Administration of anti-CD22 ADCs resulted in B cell depletion in cynomolgus monkeys To assess the pharmacodynamic effects of anti-CD22 ADCs in a cross-reactive species, peripheral blood mononuclear cell populations were monitored in samples taken from cynomolgus monkeys enrolled in a repeat-dose toxicity study. Specifically, flow cytometry was used to find the ratios of B cells (CD20+), T cells (CD3+) and NK cells (CD20-/CD3-) observed in animals prior to dosing and on days 7, 14, 28 and 35 (Figure 5). In anti-CD22 ADC-treated animals prior to dosing, B cells comprised an average of 11.6% of total lymphocytes. This value decreased to an average of 3.8% by day 35. This corresponds to a mean reduction of 68% in the measured B cell population compared to baseline levels (Figure 24). B cell depletion was similar in all dose groups from 10 to 60 mg/kg, indicating that the lowest dose was sufficient to obtain the effect. In contrast, B cells in vehicle control treated animals and T and NK cells in all groups (not shown) were largely unchanged over the course of treatment. These results demonstrated that anti-CD22 ADCs can selectively effect depletion of cynomolgus monkey CD22+ cells in vivo without adverse off-target toxicity.

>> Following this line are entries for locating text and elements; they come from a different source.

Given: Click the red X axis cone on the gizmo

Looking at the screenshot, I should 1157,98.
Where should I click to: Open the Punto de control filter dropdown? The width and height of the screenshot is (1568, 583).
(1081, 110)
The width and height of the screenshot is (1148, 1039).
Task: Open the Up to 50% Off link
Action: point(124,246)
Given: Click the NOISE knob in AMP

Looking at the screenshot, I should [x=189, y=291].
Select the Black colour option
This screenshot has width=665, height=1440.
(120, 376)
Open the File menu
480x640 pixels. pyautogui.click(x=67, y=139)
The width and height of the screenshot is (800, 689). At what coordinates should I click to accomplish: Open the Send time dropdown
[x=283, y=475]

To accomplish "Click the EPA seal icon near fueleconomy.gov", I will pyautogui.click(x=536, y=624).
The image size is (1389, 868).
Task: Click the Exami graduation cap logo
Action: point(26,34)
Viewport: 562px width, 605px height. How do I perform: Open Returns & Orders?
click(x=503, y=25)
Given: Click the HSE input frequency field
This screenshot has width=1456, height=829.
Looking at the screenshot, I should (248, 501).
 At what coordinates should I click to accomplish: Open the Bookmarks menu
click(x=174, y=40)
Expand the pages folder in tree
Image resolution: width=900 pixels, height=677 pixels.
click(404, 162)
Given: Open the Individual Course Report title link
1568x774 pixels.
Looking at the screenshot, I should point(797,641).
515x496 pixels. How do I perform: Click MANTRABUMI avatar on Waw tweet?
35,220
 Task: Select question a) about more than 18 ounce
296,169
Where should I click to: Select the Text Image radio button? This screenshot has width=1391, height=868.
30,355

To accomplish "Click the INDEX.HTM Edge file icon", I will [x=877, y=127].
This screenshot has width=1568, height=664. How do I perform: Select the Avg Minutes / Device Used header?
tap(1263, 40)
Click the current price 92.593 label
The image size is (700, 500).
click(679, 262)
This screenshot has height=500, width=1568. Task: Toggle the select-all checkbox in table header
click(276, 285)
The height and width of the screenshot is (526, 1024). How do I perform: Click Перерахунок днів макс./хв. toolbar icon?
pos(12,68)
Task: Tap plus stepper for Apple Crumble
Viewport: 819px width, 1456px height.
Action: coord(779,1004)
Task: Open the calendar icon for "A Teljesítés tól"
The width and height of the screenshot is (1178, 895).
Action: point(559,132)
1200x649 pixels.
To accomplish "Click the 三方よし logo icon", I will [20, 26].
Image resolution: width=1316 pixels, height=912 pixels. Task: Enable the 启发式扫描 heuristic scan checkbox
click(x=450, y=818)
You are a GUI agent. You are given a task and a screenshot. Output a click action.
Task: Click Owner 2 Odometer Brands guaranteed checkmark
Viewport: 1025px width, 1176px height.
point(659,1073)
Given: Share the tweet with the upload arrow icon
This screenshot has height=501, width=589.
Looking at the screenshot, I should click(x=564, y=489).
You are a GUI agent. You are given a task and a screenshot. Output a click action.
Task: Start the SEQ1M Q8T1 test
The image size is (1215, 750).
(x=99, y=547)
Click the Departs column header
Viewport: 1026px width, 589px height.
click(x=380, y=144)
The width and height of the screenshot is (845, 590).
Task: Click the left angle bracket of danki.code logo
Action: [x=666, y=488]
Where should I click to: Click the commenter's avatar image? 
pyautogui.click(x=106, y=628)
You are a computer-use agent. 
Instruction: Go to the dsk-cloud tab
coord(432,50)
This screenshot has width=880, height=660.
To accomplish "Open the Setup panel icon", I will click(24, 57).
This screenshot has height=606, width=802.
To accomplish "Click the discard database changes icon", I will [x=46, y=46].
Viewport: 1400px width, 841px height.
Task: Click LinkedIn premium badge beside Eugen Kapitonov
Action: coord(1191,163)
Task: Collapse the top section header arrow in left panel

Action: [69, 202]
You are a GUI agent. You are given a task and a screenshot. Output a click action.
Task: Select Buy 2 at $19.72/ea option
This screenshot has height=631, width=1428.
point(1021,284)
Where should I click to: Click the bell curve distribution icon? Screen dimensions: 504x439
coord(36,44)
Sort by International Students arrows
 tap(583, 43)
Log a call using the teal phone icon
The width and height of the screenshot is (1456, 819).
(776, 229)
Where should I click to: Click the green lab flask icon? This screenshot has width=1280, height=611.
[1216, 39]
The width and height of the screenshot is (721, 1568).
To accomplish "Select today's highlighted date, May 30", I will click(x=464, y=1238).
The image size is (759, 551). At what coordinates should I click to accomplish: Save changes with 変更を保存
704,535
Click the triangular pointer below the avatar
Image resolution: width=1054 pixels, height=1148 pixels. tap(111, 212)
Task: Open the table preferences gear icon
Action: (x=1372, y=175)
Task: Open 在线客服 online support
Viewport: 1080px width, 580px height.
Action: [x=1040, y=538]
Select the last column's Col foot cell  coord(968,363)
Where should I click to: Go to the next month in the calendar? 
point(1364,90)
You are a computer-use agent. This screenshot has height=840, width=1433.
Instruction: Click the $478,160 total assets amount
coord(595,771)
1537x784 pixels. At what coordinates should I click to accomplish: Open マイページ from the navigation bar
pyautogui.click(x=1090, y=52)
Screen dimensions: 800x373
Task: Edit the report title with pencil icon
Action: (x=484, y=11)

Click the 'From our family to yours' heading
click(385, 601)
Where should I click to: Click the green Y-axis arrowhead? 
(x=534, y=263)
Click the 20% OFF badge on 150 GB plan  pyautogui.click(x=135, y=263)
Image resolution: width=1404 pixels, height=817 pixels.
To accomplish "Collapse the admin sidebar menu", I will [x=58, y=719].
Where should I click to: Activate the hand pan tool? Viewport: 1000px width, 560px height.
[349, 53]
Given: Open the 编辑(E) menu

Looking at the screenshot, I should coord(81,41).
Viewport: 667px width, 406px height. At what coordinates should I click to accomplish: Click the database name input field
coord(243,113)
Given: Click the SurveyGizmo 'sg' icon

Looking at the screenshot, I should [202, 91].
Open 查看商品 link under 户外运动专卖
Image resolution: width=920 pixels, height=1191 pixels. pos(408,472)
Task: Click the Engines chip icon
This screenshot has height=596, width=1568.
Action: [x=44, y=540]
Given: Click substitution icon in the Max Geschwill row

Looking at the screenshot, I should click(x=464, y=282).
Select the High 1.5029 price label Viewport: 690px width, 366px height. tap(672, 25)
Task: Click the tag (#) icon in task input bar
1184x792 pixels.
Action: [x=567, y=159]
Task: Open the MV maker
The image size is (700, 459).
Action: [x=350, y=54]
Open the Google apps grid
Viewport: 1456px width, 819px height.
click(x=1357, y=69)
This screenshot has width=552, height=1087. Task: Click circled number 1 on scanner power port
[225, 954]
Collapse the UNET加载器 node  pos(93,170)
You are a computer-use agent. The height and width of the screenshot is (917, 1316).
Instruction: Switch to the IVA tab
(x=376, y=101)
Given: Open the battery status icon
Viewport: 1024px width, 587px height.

Pharmacokinetics and toxicokinetics of anti-CD22 ADC in mice, rats and cynomolgus monkeys Pharmacokinetic (PK) studies in rats were performed to evaluate the in vivo stability of anti-CD22 ADC. The concentrations of total antibody, total ADC and total conjugate in peripheral blood of animals (3 animals/group) were monitored for 21 days after administration of a single dose of anti-CD22 ADC at 3 mg/kg (Table 2 and Figure 25). As shown in Figure 10, total ADC and total conjugate assays used DAR-sensitive and DAR-insensitive measurements, respectively. The PK parameters obtained for all three analytes were similar, indicating that the conjugates were generally stable in circulation. For example, the elimination half-lives of total antibody, total ADC and total conjugate were 9.48, 6.13 and 7.22 days, respectively.

Concentrations of anti-CD22 ADC analytes were then measured over time in the peripheral blood of mice from the Ramos multiple dose efficacy study. The purpose of this analysis was to determine the total ADC exposure level achieved at the efficacious dose in the xenograft study (Figure 26). For this criterion, recall that 4 doses of 10 mg/kg over 22 days resulted in 87% tumor growth delay in the Ramos model, and 4 doses of 10 mg/kg over 28 days resulted in complete responses (no palpable tumors remaining) in 75% of animals in the WSU-DLCL2 model. The mean area under the concentration versus time curve from time 0 to infinity (AUC _0-inf ) for the 4 doses of 10 mg/kg in the mice was 2530±131 (S.D.) days·μg/mL.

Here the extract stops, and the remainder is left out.